U.S.-listed bond mutual funds and exchange-traded funds saw record monthly redemptions of $61.7 billion through June 24 amid signs the country’s central bank may scale back its unprecedented stimulus.
The redemptions surpassed the previous monthly record of $41.8 billion, set in October 2008, according to an e-mailed statement by TrimTabs Investment Research in Sausalito, California. Investors withdrew $52.8 billion from bond mutual funds and $8.9 billion from ETFs during the period, said Richard Stern, a spokesman for TrimTabs.
Bond funds worldwide have experienced withdrawals this month after Federal Reserve Chairman Ben S. Bernanke told Congress on May 22 that the central bank’s policy-setting board could start reducing its bonds purchases in “its next few meetings,” if the U.S. employment outlooks shows sustained improvement. Bernanke told reporters in Washington June 19 that the Fed is prepared to begin phasing out bond buying later this year and halt purchases around mid-2014 as long as the economy meets its forecast.

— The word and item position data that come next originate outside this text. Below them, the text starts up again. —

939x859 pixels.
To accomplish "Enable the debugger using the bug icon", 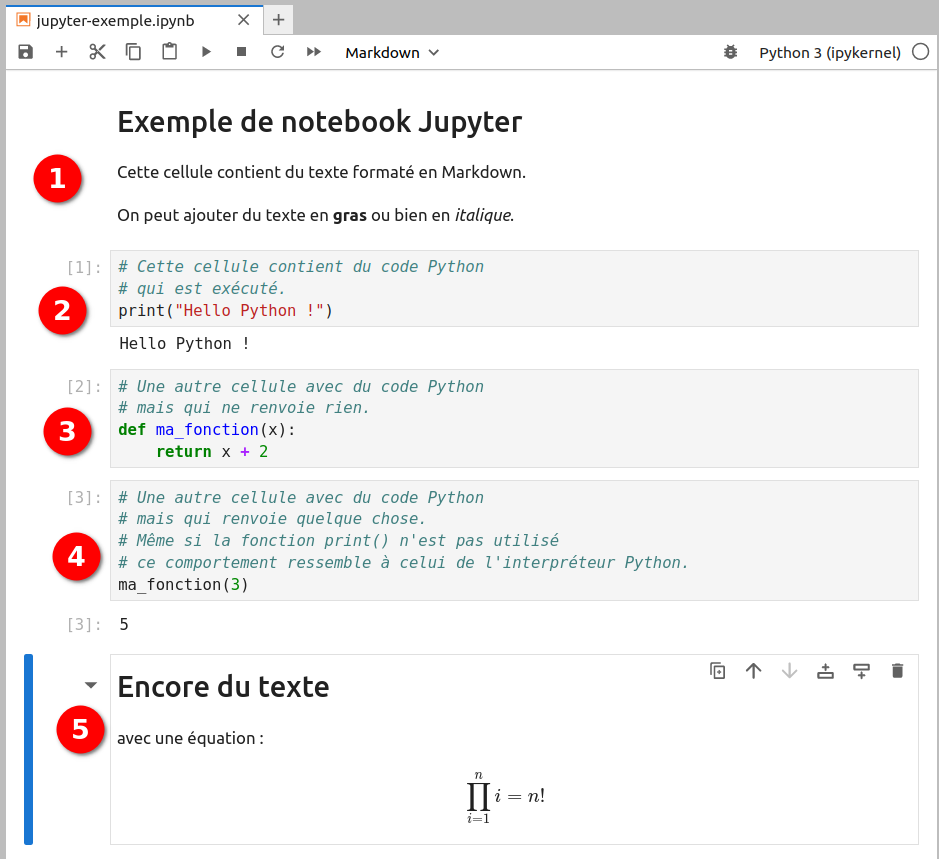I will pos(730,52).

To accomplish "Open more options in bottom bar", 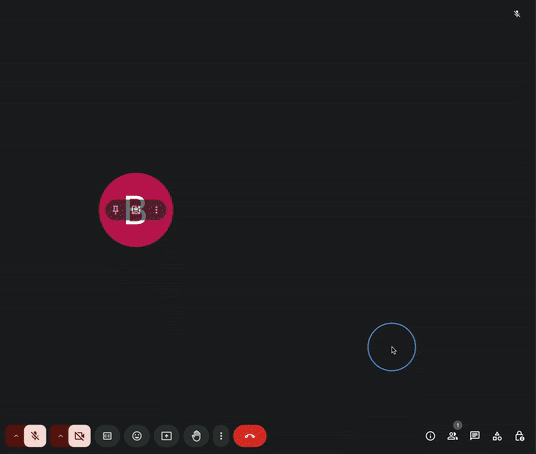I will [221, 436].
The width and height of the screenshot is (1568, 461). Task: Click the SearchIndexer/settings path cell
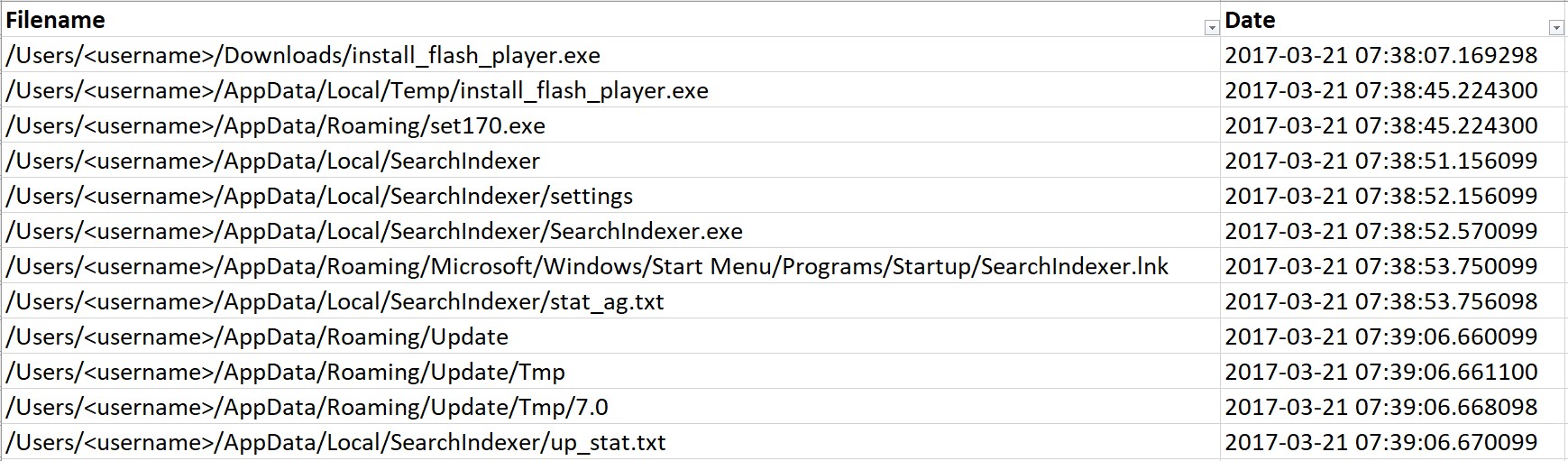pos(319,196)
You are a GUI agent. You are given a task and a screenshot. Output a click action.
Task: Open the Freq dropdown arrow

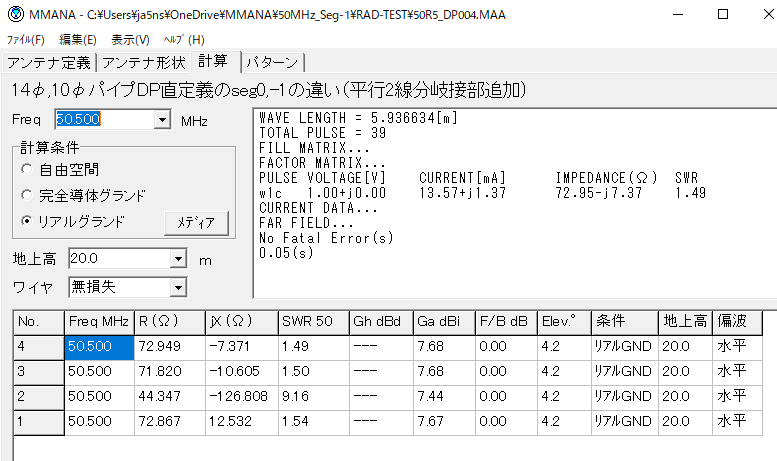click(163, 120)
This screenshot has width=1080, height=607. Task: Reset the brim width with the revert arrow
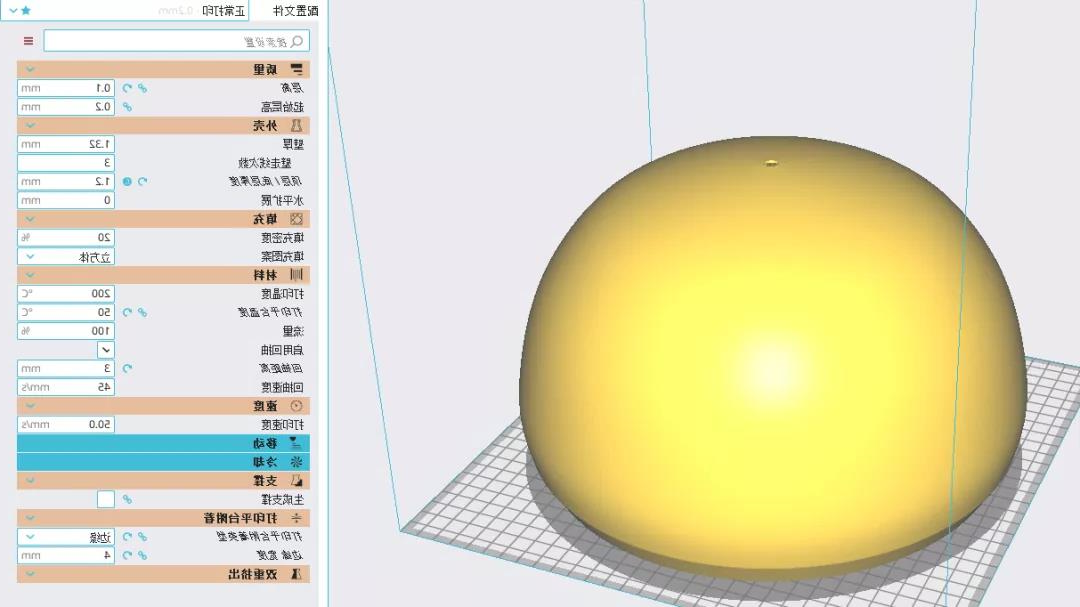127,555
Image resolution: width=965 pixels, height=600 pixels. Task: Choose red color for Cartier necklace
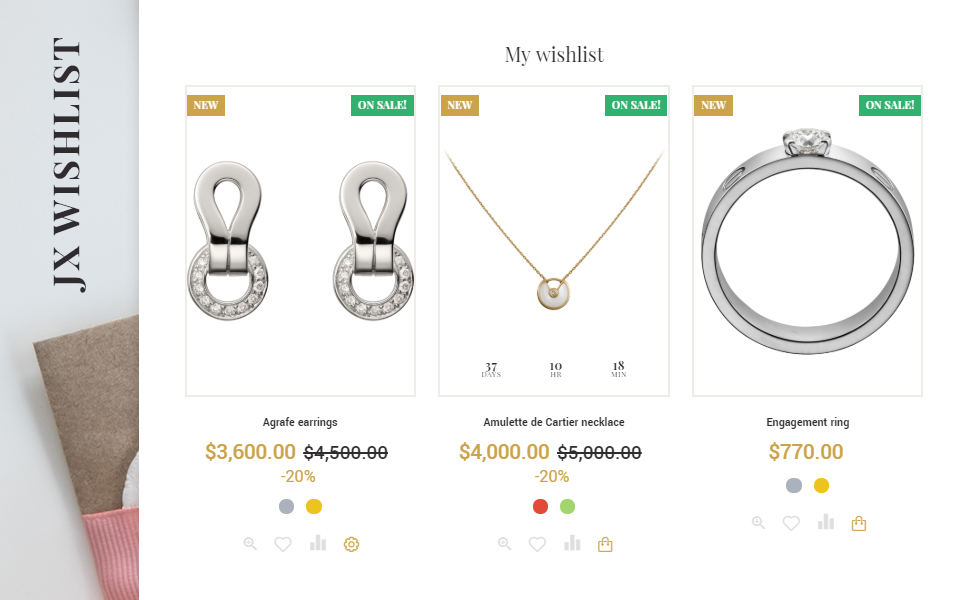[540, 506]
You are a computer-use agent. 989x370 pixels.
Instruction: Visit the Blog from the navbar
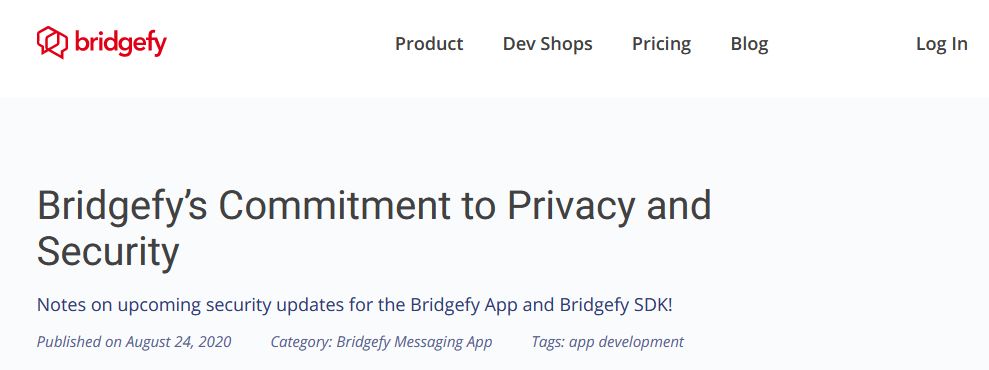coord(749,43)
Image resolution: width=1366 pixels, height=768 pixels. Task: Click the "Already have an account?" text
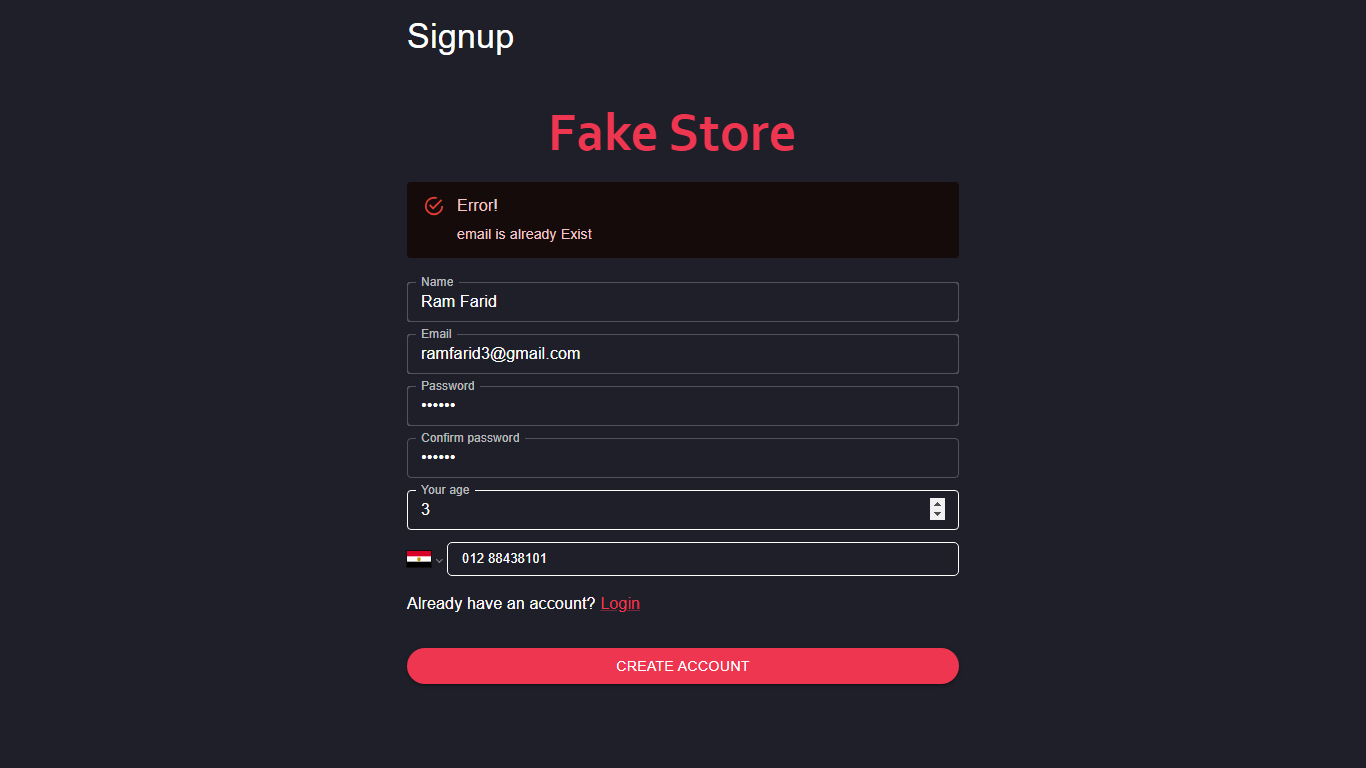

“The unprecedented liquidation of bonds this month is a dramatic departure from recent trends,” David Santschi, chief executive officer of TrimTabs, said in the statement. “Before June, bond funds had posted inflows for 21 consecutive months.”
Individual investors typically own bonds through mutual funds while institutional investors are big buyers of ETFs, which can be traded throughout the day like stocks.